For decades before, the U.S. rulers had imposed a trade embargo and
refused to recognize China and its nearly one billion people. The
masters of the U.S. empire have never been able to stomach the fact
that they lost China
—to the Chinese workers and
farmers. The socialist revolution in that country in the late 1940s
and early 1950s was a giant victory for the world's working people
and a deadly blow to imperialism.
Taiwan, where the U.S.-backed Chinese capitalists fled after the revolution, is now an important U.S. trading partner. Serving as a proxy for Washington, the regime there has built up a large imperialist-supplied military machine directed at Beijing. The Clinton administration has encouraged the government of President Lee Teng-hui to step up its campaign for international recognition. These probes have accelerated with the impending return of Hong Kong and Macao to China.
The confrontation between Washington and the Chinese workers state is fueled by the heightened economic competition between the capitalist powers in the Pacific—part of the growing interimperialist rivalries worldwide.
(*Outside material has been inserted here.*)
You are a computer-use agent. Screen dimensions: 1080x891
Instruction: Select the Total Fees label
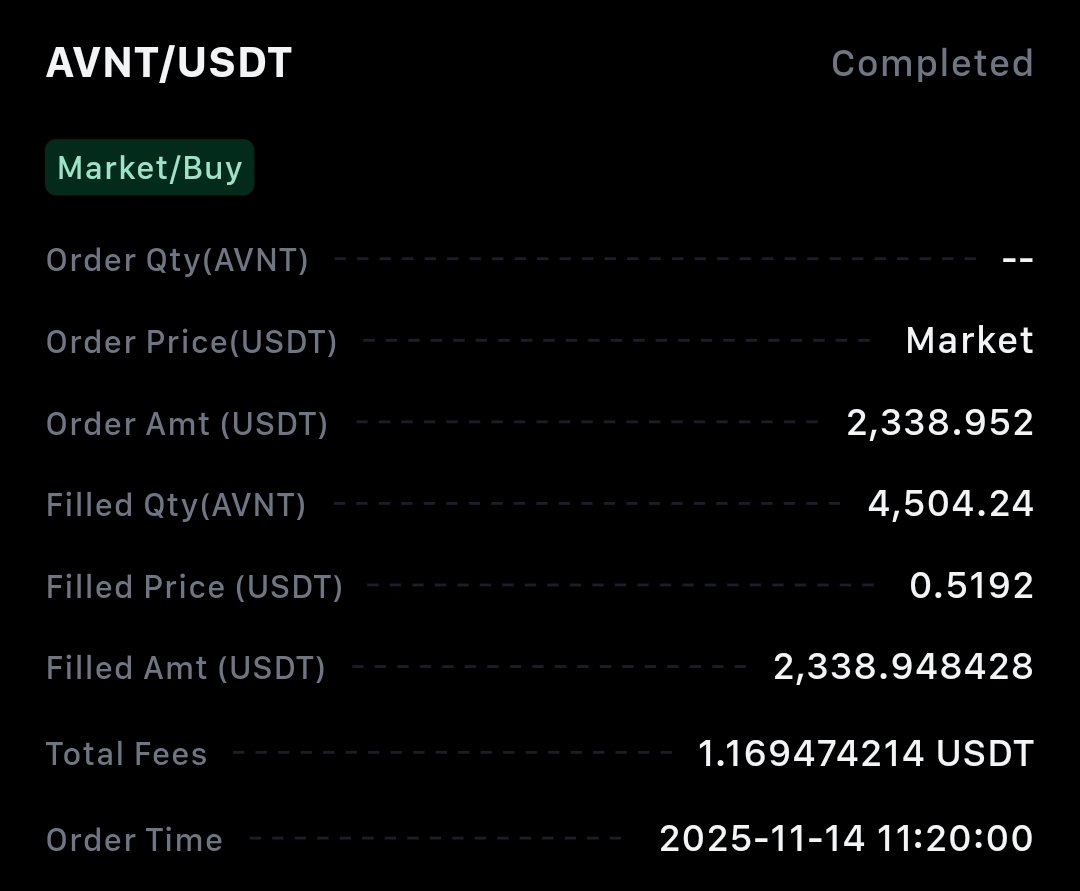(x=126, y=753)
The U.S. imperialist rulers are simultaneously carrying out war preparations against the workers state in Yugoslavia, and have made aggressive moves against revolutionary Cuba.
In the Pacific, both Washington and Tokyo are vying for markets and power. The Japanese capitalists don't want their U.S. rivals to gain further dominance in Taiwan, a former Japanese colony, and are thus reluctant to aid the U.S. government in the current conflict. This tense situation between the two imperialist powers is further strained by mass protests in Japan against the presence of U.S. military bases, especially in Okinawa.
The large deployment of U.S. naval forces and the face-off between the heavily armed forces of Taipei and Beijing create an explosive mixture. In this situation, the consequences of Washington's moves—including any provocation by the Taiwanese regime—are not wholly under its control.
Working people should demand that Washington immediately stop its threats against China and pull out its military forces from the region. All U.S. trade sanctions against China should be opposed.